CDR Tickets

Issue Number 4130
Summary Failure verifying Push Job (on lower tiers)
Created 2016-07-07 18:42:54
Issue Type Bug
Submitted By Englisch, Volker (NIH/NCI) [C]
Assigned To Englisch, Volker (NIH/NCI) [C]
Status Closed
Resolved 2018-07-06 11:41:12
Resolution Won't Fix
Path /home/bkline/backups/jira/ocecdr/issue.187729
Description

I'm seeing frequent publishing failures on the lower tiers with a message that the previous job is still in process.
This is a result of the previous job not getting updated during the verification process, so the job is still reported with a status of 'Verifying' in the pub_proc database table instead of getting updated to a status of 'Success'.
This problem has started about 2 months ago and it appears that the process is loosing network connectivity - likely at the GK end - and the verification process continues until the status for that particular job gets manually set to 'Failure'.

Comment entered 2016-07-12 18:14:22 by Englisch, Volker (NIH/NCI) [C]

Tracking Failures:

  • 07/11 - STAGE

Comment entered 2016-07-13 11:37:20 by Englisch, Volker (NIH/NCI) [C]

The problem has been identified and a ticket created on the GK side.

Comment entered 2016-07-13 11:43:43 by Englisch, Volker (NIH/NCI) [C]

I probably forgot but this problem had been identified as GK issue that turned out to be a result of OCECDR-3910. The reason this problem is now showing up more frequently is that the lower tiers of the GK server have been refreshed.

A temporary solution - at least for DEV and QA - is to reset the Job-ID in the pub_proc table using the following command:

 DBCC CHECKIDENT (pub_proc, RESEED, NNNN)

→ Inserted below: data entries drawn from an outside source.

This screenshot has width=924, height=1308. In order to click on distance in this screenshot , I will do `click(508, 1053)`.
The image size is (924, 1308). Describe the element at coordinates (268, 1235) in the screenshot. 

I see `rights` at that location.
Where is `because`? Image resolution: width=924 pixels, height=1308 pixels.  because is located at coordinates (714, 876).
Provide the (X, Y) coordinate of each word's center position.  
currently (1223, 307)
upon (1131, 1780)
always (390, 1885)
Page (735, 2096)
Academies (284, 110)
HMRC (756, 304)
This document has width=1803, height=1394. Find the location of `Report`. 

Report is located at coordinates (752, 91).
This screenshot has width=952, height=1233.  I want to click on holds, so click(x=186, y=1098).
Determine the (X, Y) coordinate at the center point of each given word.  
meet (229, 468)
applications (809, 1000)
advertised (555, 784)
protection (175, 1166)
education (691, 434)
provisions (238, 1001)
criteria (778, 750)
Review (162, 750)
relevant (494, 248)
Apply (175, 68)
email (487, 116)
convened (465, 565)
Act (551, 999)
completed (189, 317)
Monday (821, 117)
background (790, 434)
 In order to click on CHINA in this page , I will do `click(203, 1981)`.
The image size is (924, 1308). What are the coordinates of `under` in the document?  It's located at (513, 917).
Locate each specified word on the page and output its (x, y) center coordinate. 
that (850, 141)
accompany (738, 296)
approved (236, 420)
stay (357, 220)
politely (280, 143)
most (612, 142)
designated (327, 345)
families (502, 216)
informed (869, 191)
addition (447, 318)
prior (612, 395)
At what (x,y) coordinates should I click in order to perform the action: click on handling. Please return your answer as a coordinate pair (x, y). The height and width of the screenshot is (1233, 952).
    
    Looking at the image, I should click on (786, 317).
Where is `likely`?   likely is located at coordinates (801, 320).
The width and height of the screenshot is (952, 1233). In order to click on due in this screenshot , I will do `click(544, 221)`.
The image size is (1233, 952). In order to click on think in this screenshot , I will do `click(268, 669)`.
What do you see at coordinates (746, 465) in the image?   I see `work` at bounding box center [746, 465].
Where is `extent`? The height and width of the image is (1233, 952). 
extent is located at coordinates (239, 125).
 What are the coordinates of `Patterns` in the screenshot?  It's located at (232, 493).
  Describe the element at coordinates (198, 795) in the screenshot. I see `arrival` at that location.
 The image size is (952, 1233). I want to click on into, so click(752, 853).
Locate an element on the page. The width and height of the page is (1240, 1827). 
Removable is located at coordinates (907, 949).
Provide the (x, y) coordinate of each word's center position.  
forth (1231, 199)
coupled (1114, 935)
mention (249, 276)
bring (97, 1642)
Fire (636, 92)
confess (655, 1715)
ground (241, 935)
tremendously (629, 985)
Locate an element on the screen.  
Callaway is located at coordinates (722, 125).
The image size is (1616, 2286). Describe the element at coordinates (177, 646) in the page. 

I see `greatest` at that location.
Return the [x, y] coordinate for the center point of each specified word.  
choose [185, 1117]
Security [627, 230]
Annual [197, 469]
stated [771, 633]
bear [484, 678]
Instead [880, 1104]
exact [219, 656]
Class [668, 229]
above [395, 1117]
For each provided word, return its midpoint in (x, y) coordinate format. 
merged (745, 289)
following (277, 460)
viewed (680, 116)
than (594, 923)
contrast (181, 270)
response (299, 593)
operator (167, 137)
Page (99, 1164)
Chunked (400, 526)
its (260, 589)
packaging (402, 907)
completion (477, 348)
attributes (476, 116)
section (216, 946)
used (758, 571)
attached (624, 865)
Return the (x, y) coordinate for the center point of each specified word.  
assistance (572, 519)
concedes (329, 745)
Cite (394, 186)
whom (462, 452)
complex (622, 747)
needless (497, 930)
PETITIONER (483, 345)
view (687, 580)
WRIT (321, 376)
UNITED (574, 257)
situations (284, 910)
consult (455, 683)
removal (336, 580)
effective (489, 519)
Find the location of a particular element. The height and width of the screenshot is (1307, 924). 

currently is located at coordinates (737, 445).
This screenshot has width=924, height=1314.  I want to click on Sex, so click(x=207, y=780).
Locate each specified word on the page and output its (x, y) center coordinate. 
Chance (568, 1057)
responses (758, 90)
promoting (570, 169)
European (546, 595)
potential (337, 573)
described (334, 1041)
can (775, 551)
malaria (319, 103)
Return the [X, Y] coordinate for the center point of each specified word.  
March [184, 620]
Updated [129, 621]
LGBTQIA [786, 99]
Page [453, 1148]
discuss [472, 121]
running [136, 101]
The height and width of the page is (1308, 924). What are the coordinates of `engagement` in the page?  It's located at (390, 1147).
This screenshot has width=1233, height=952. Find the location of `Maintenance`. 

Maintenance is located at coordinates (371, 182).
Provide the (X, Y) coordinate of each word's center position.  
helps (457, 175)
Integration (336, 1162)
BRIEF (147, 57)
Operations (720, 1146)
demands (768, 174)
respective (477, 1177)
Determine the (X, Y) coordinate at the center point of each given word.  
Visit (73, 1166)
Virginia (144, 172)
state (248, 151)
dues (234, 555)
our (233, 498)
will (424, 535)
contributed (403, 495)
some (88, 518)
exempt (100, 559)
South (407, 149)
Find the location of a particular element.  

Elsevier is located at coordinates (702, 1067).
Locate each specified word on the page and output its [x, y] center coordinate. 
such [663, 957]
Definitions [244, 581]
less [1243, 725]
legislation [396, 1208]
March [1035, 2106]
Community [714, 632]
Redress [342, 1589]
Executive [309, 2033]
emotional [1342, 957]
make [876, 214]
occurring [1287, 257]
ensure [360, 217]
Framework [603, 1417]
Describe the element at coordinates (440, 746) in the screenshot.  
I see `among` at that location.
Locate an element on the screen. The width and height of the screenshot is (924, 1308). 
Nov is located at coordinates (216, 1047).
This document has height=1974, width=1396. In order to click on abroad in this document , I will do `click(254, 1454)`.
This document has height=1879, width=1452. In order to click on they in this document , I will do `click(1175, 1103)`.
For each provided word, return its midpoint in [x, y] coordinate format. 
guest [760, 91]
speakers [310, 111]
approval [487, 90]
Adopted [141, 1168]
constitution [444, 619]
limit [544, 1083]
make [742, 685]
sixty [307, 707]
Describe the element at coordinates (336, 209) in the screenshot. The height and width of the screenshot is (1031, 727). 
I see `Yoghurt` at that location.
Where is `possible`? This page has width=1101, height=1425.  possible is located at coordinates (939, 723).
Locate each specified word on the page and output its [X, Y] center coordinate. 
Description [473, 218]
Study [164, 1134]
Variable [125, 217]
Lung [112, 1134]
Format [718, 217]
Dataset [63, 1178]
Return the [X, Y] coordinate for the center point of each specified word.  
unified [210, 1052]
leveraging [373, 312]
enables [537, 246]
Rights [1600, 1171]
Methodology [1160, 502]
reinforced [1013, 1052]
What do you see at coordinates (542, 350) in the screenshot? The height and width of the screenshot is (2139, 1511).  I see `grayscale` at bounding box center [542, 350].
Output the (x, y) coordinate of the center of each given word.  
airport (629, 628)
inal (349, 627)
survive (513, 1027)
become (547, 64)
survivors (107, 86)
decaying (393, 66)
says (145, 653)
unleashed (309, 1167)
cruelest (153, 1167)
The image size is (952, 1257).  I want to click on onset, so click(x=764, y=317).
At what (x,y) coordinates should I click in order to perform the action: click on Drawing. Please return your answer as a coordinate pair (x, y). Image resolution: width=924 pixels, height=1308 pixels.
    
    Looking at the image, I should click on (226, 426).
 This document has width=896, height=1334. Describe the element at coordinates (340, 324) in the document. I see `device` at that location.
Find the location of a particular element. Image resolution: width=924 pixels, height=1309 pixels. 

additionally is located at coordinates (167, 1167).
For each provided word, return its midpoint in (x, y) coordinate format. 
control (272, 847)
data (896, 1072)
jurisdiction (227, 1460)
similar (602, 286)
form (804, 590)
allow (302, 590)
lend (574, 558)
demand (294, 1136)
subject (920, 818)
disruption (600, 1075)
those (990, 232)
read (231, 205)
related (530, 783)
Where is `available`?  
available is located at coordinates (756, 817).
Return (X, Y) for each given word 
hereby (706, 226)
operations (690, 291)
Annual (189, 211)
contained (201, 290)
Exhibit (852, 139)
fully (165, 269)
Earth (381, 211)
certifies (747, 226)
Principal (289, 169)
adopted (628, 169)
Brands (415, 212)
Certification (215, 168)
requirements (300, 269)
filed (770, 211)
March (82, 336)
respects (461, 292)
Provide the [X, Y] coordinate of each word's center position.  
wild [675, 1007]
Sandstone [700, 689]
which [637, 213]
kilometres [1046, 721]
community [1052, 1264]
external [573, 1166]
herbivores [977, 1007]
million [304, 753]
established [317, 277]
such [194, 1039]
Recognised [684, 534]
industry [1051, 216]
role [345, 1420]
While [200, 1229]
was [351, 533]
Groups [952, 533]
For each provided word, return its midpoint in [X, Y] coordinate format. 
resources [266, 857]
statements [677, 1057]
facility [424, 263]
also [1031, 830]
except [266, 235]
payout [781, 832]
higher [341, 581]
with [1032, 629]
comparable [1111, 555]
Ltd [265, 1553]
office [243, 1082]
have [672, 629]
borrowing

where NNNN should be larger than the latest Job-ID on gatekeeper with the Source entry of CDR-PROD.

Comment entered 2016-11-09 14:43:15 by Kline, Bob (NIH/NCI) [C]

Story points include:

  • nagging WCMS team to pick up ticket WCMSGK-47

  • manual cleanup of the data while waiting for that to happen

Comment entered 2017-03-30 14:00:19 by Englisch, Volker (NIH/NCI) [C]

This ticket is related to OCECDR-4215. If we're able to implement that ticket (creating a web interface to reset the Job-ID counter) we will be able to close this ticket.
I will have to find out if we're having the permissions needed to update the Job-ID counter on STAGE in order to make this problem disappear.

Comment entered 2017-08-09 09:14:42 by Kline, Bob (NIH/NCI) [C]

: see comment on OCECDR-4215.

Comment entered 2018-07-06 11:20:32 by Kline, Bob (NIH/NCI) [C]

: please close this ticket, unless there's a reason to keep it open (in which case please explain).

Comment entered 2018-07-06 11:41:12 by Englisch, Volker (NIH/NCI) [C]

The status Resolve as Won't Fix Issue isn't exactly right because we've implemented a work-around.
Closing ticket.

Elapsed: 0:00:00.001238